Sunday, September 24, 2017

Now everybody has drones


And while the ISIS drones are still a far cry from good old US high tech killer drones, luck and poor training can amplify the effect of a small explosive package on your enemy.
At the vast, windswept White Sands Missile Range in New Mexico earlier this year, nearly a dozen military contractors armed with laser guns, high-tech nets and other experimental systems met to tackle one of the Pentagon’s most vexing counterterrorism conundrums: how to destroy the Islamic State’s increasingly lethal fleet of drones.

The militant group has used surveillance drones on the battlefield for more than two years. But an increase in deadly attacks since last fall — mostly targeting Iraqi troops and Syrian militia members with small bombs or grenades, but also threatening American advisers — has highlighted the terrorists’ success in adapting off-the-shelf, low-cost technology into an effective new weapon.

The Pentagon is so alarmed by this growing threat — even as it routs the Islamic State from its strongholds in Mosul, Iraq, and Raqqa, Syria — that it has launched a $700 million crash program overseen by two senior Army generals to draw on the collective know-how and resources of all branches of the armed services, Silicon Valley and defense industry giants like Boeing and Raytheon to devise tactics and technology to thwart the menace.

One important piece of that effort was the contest in New Mexico. It amounted to a Pentagon counter-drone bake-off, called the Hard Kill Challenge, to see which new classified technologies and tactics proved most promising. The results were decidedly mixed, and underscore the long-term problem confronting the Pentagon and its allies as it combats the Islamic State and Al Qaeda in a growing number of hot spots around the world beyond Iraq and Syria, including Yemen and Libya.

* **MATERIAL PROVIDED**:
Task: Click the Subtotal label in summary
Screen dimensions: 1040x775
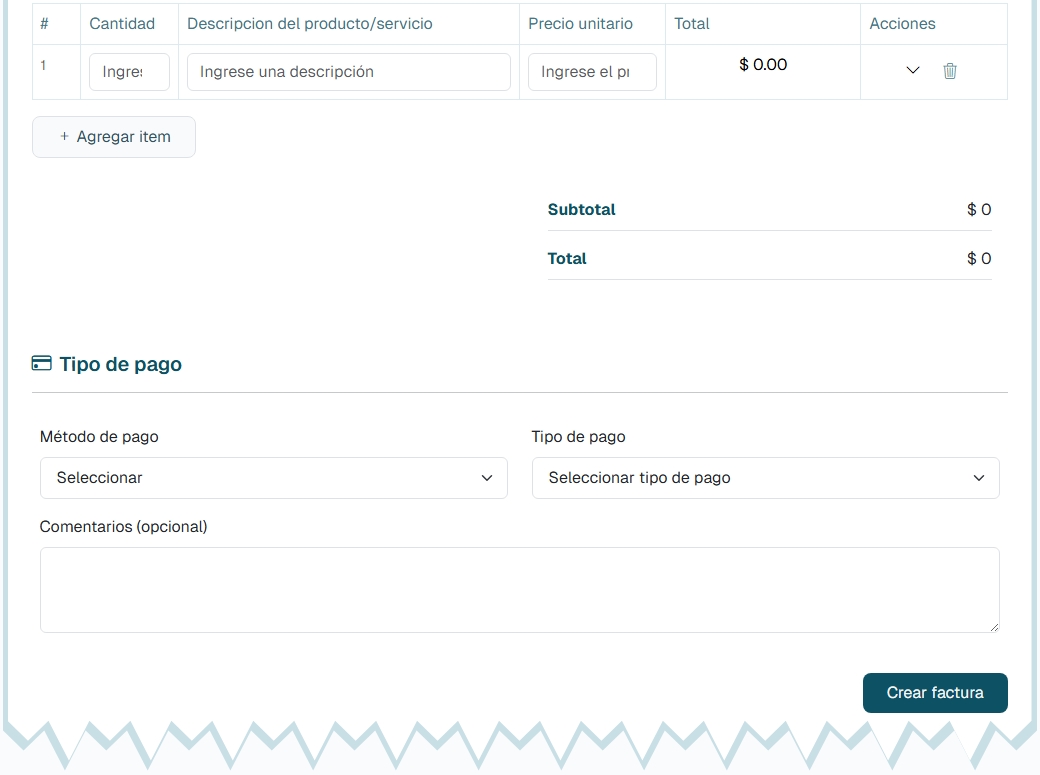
--
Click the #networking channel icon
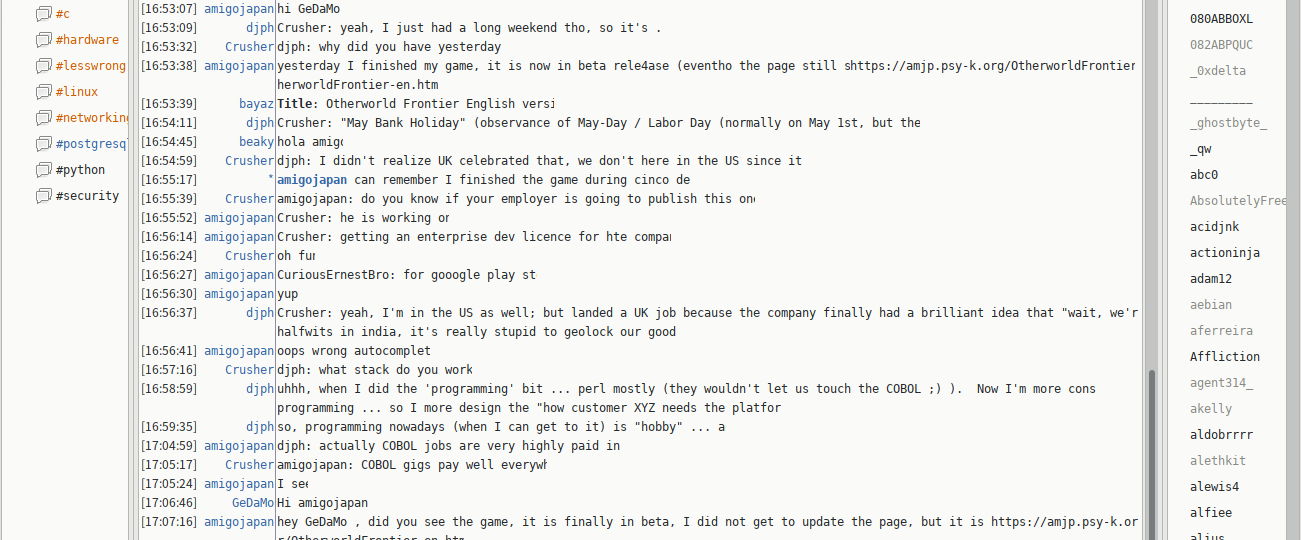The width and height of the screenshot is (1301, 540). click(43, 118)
--
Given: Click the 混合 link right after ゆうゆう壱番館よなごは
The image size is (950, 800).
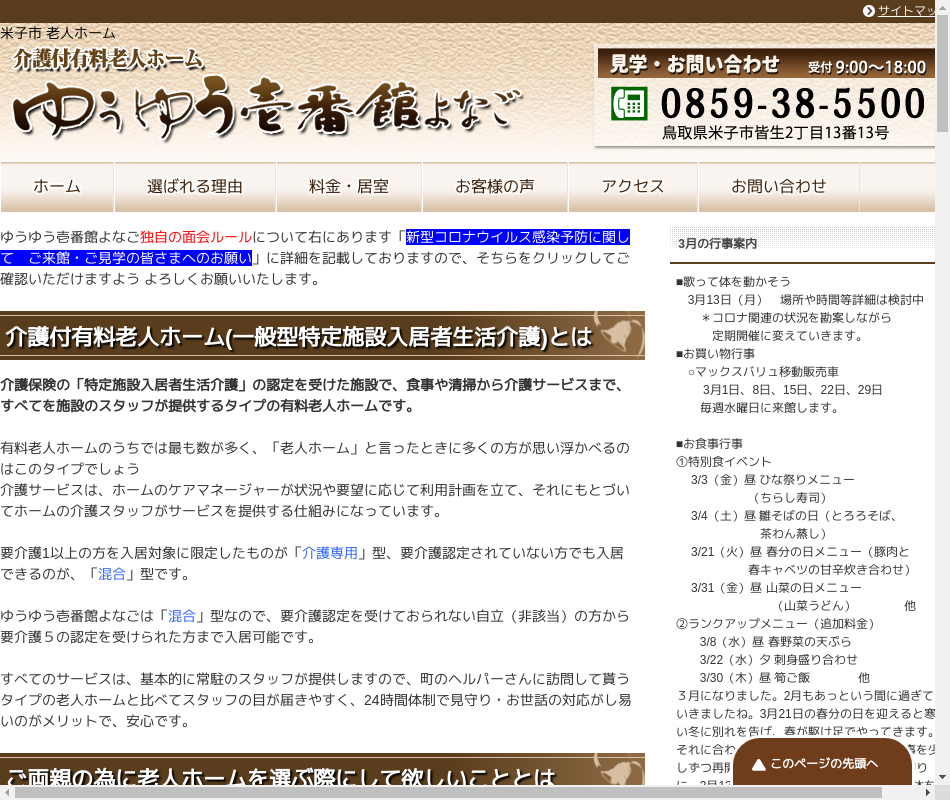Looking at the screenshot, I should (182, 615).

* **USING THE INFORMATION**:
A) Translate this sentence from the drones article into Spanish: "The militant group has used surveillance drones on the battlefield for more than two years."
B) Reproduce the drones article from "Now everybody has" up to and including "fleet of drones.".
C) Write the next part of the drones article, picking up after its final sentence.

* **RESPONSES BY ITEM NUMBER**:
A) El grupo militante ha utilizado drones de vigilancia en el campo de batalla durante más de dos años.

B)
Now everybody has drones


And while the ISIS drones are still a far cry from good old US high tech killer drones, luck and poor training can amplify the effect of a small explosive package on your enemy.
At the vast, windswept White Sands Missile Range in New Mexico earlier this year, nearly a dozen military contractors armed with laser guns, high-tech nets and other experimental systems met to tackle one of the Pentagon’s most vexing counterterrorism conundrums: how to destroy the Islamic State’s increasingly lethal fleet of drones.

C)
“Threat targets were very resilient against damage,” the Pentagon agency assigned to help crack the problem, the Joint Improvised-Threat Defeat Organization, said in response to questions from The New York Times about how the contractors fared against mock enemy drones. “Bottom line: Most technologies still immature.” The agency said some of the technology might work well with “adjustments and further development.”

In the meantime, the Pentagon has rushed dozens of technical specialists to Iraq, Syria and Afghanistan to help protect American troops and to train and, in some cases, equip local allies against the drone threat, which has killed more than a dozen Iraqi soldiers and wounded more than 50. The aircraft, some as small as model airplanes, conduct reconnaissance missions to help Islamic State fighters attack American-backed ground forces. Other drones drop bombs or are rigged with explosives to detonate on the ground.
About 100 years ago, the budding air forces of the World War I combatants were following a similar path with manned airplanes. It will be interesting to see how they turn out.